▶ [Exercise details] Rewrite the items starting with the line containing "Call Cain Clinic at 23333354" and going on through the end of the items, replacing "screenshot" with "image" and leaving everything else unchanged. Omit the pictures from your answer.
::: Records to process
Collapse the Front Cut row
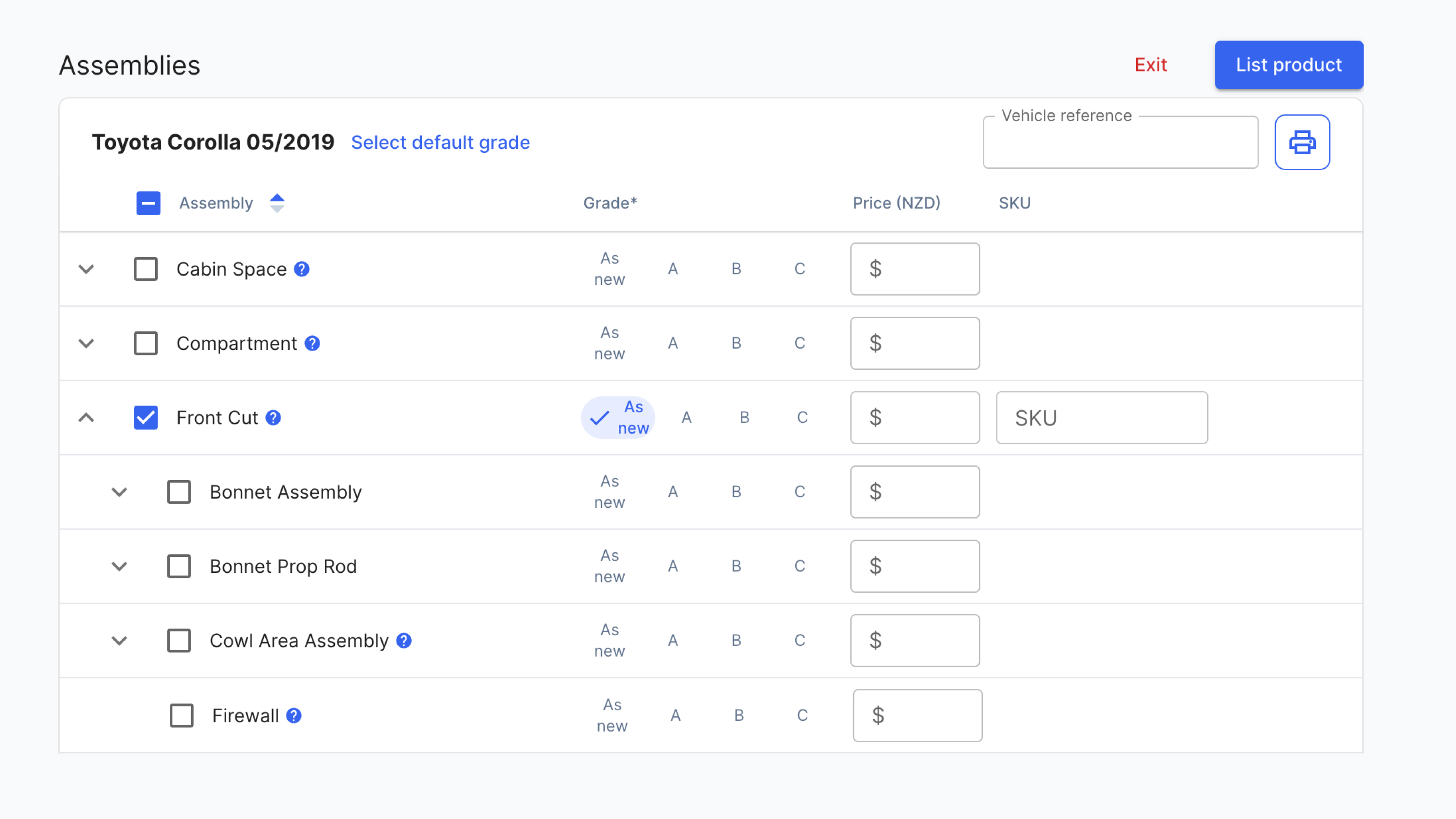1456x819 pixels. (86, 418)
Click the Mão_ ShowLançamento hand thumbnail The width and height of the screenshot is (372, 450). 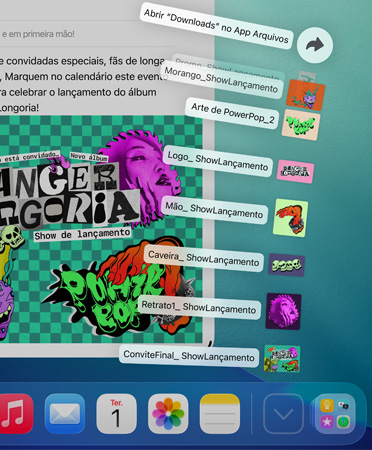pyautogui.click(x=290, y=218)
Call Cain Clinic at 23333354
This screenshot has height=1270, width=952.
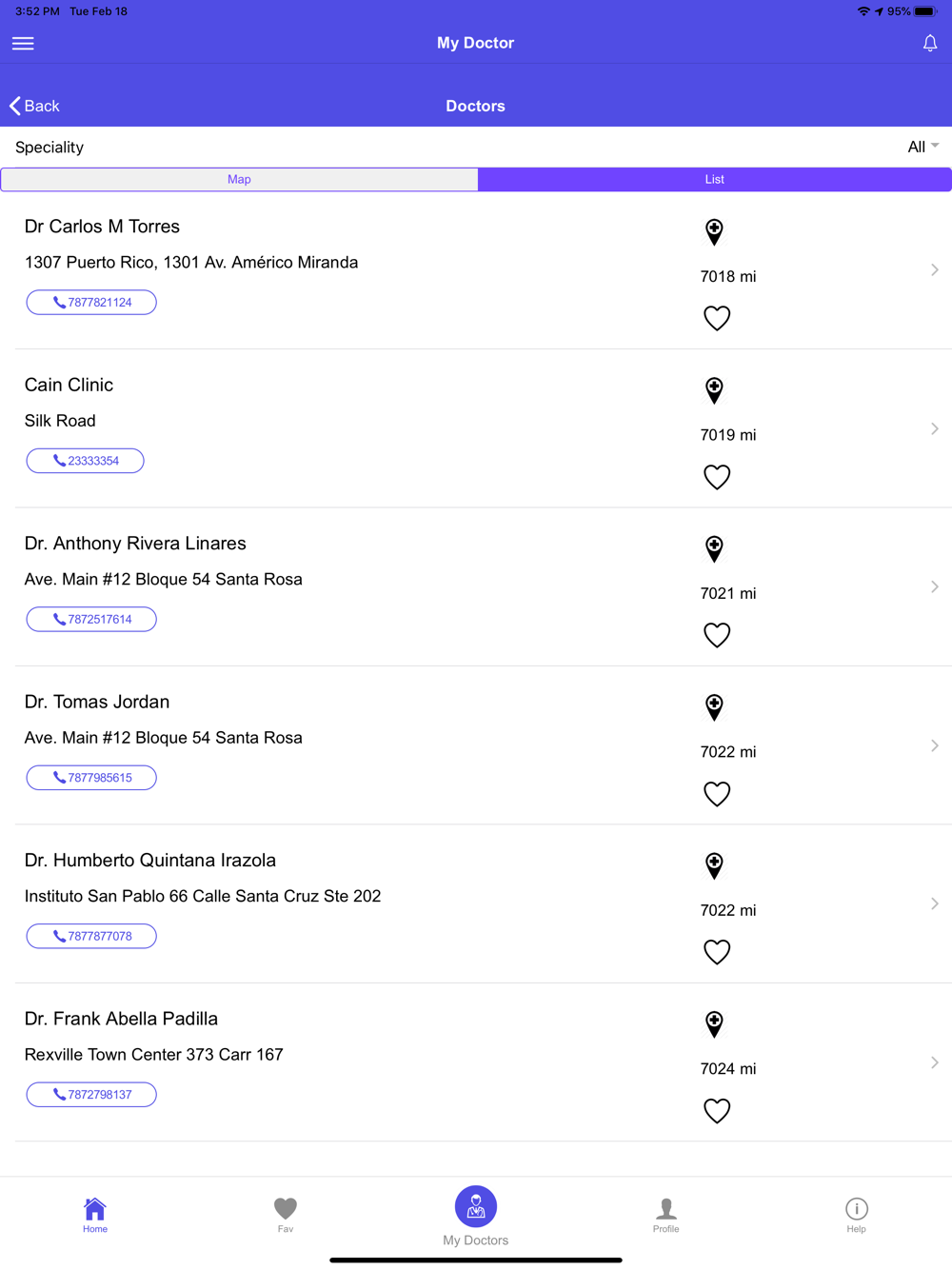[86, 461]
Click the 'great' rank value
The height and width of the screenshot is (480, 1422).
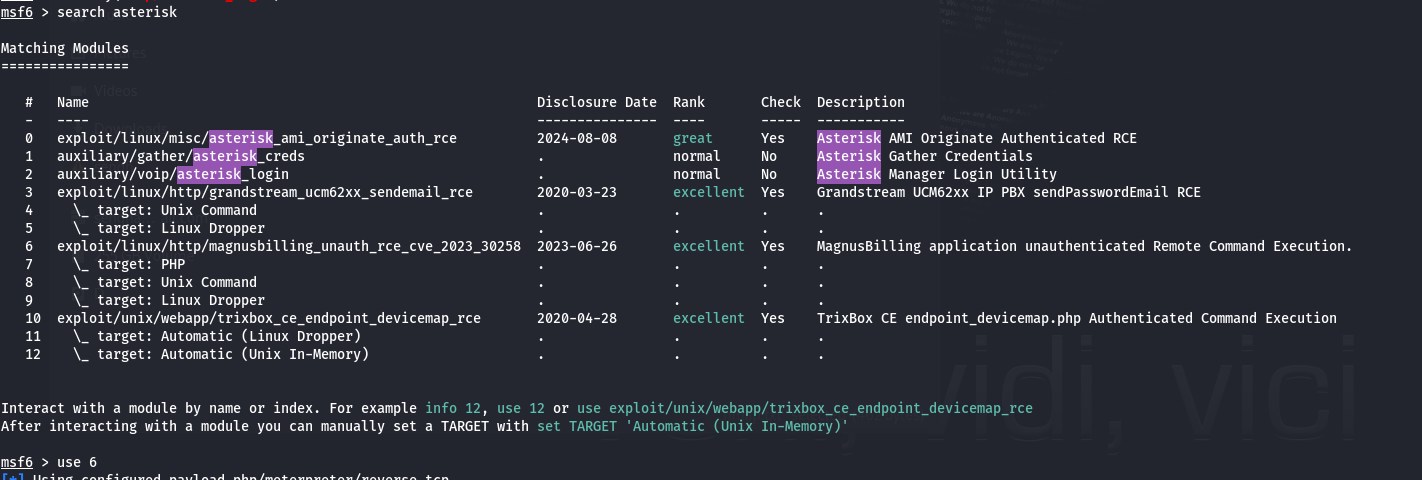pyautogui.click(x=692, y=138)
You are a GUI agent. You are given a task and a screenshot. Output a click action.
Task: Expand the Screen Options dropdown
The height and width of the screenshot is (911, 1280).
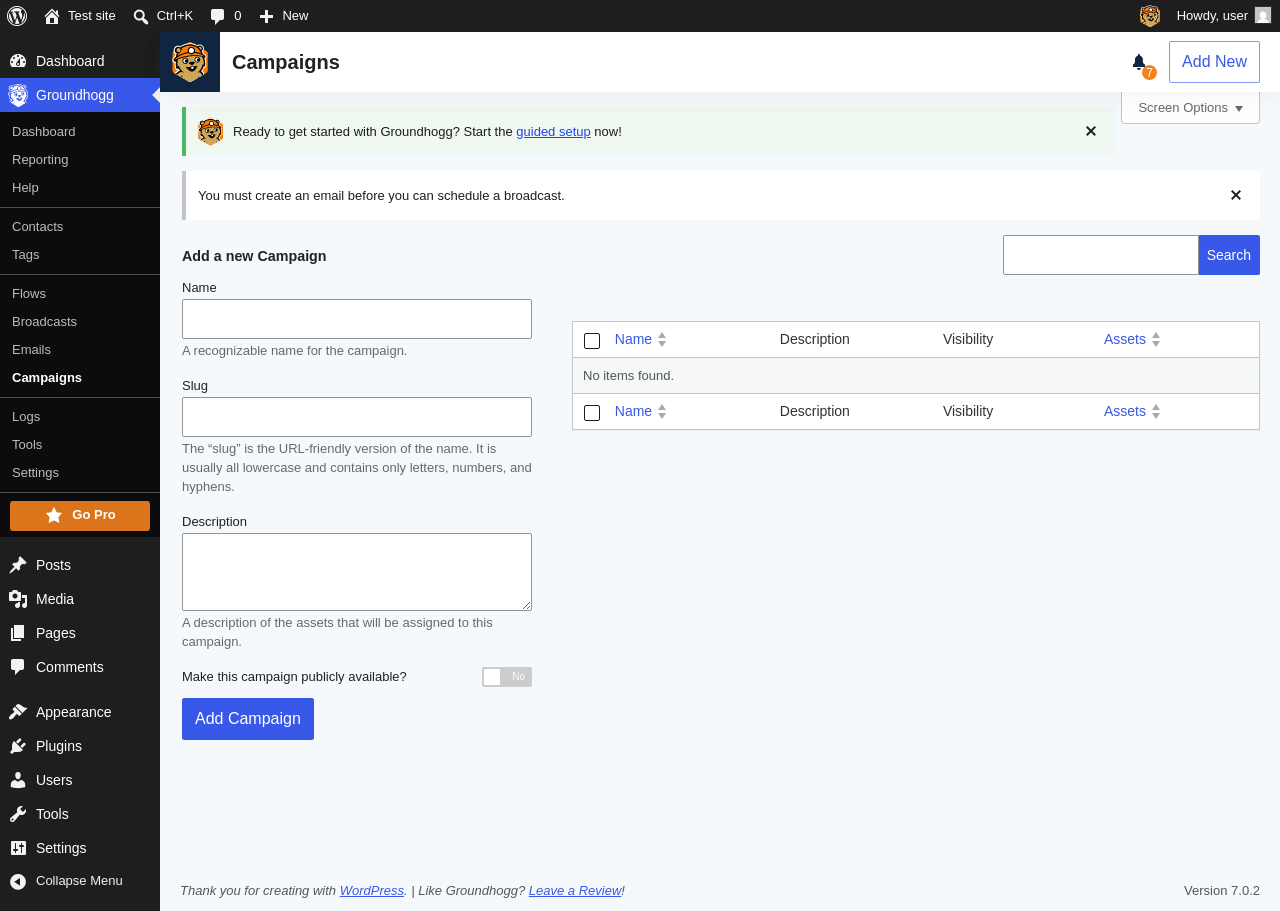click(x=1190, y=108)
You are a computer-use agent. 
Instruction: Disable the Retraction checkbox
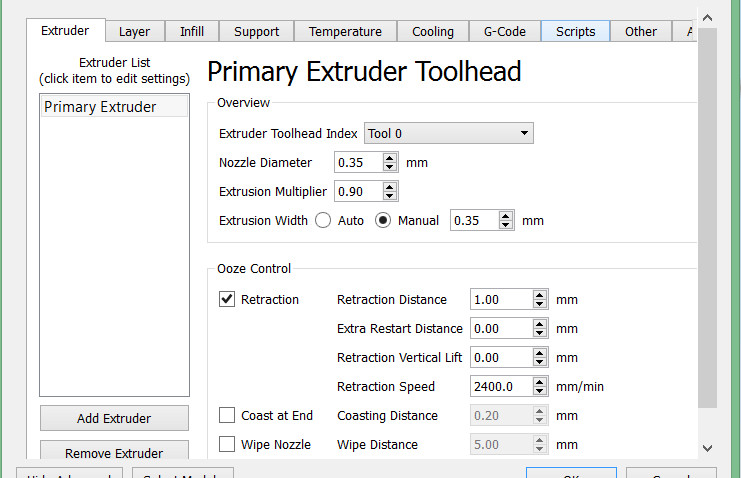(227, 299)
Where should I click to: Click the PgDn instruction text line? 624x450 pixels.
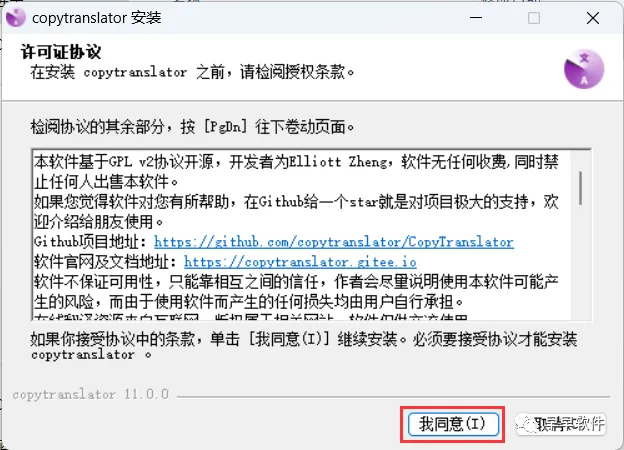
::::::
▶ [Result of this task]
Call Cain Clinic at 23333354
This image has height=1270, width=952.
[86, 461]
Click the 'great' rank value
The height and width of the image is (480, 1422).
pyautogui.click(x=692, y=138)
You are a GUI agent. You are given a task and a image. Output a click action.
Task: Expand the Screen Options dropdown
The height and width of the image is (911, 1280).
click(x=1190, y=108)
You are a computer-use agent. 
Instruction: Disable the Retraction checkbox
(227, 299)
Where should I click to: Click the PgDn instruction text line? 624x450 pixels.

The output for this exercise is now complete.